Once a model is estimated it should be checked that it represents the data features adequately. For this purpose a rich toolkit is available. For example, descriptive tools such as plotting the residuals and residual autocorrelations may help to detect model deficiencies. In addition, more formal methods such as tests for residual autocorrelation, conditional heteroskedasticity, nonnormality and structural stability or tests for parameter redundancy may be applied.

Extensions

If some of the time series variables to be modelled with a VAR have stochastic trends, that is, they behave similarly to a random walk, then another model setup may be more useful for analyzing especially the trending properties of the variables. Stochastic trends in some of the variables are generated by models with unit roots in the VAR operator, that is, $\det (I_K-A_1z-\cdots -A_pz^p)=0$ for $z=1$. Variables with such trends are nonstationary and not stable. They are often called integrated. They can be made stationary by differencing. Moreover, they are called cointegrated if stationary linear combinations exist or, in other words, if some variables are driven by the same stochastic trend. Cointegration relations are often of particular interest in economic studies. In that case, reparameterizing the standard VAR model such that the cointegration relations appear directly may be useful. The so-called vector error correction model (VECM) of the form $$ \Delta y_t = Dd_t+\Pi y_{t-1}+\Gamma_1 \Delta y_{t-1} + \cdots + \Gamma_{p-1} \Delta y_{t-p+1} +u_t $$ is a simple example of such a reparametrization, where $\Delta$ denotes the differencing operator defined such that $\Delta y_t=y_t-y_{t-1}$, $\Pi= -(I_K-A_1-\cdots -A_p)$ and $\Gamma_i= -(A_{i+1}+\cdots +A_p)$ for $i=1,\dots,p-1$. This parametrization is obtained by subtracting $y_{t-1}$ from both sides of the standard VAR representation and rearranging terms. Its advantage is that $\Pi$ can be decomposed such that the cointegration relations are directly present in the model. More precisely, if all variables are stationary after differencing once, and there are $K-r$ common trends, then the matrix $\Pi$ has rank $r$ and can be decomposed as $\Pi=\alpha\beta'$, where $\alpha$ and $\beta$ are $(K\times r)$ matrices of rank $r$ and $\beta$ contains the cointegration relations. A detailed statistical analysis of this model is presented in \can{joh:951} (see also Part II of \can{lue:05}).

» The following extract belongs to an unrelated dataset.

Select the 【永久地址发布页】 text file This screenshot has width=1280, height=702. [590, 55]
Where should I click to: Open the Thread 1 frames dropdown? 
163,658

There are also other extensions of the basic VAR model which are often useful and have been discussed extensively in the associated literature. For instance, in the standard model all observed variables are treated as endogenous, that is, they are jointly generated. This setup often leads to heavily parameterized models, imprecise estimates and poor forecasts. Depending on the context, it may be possible to classify some of the variables as exogenous and consider partial models which condition on some of the variables. The latter variables remain unmodelled.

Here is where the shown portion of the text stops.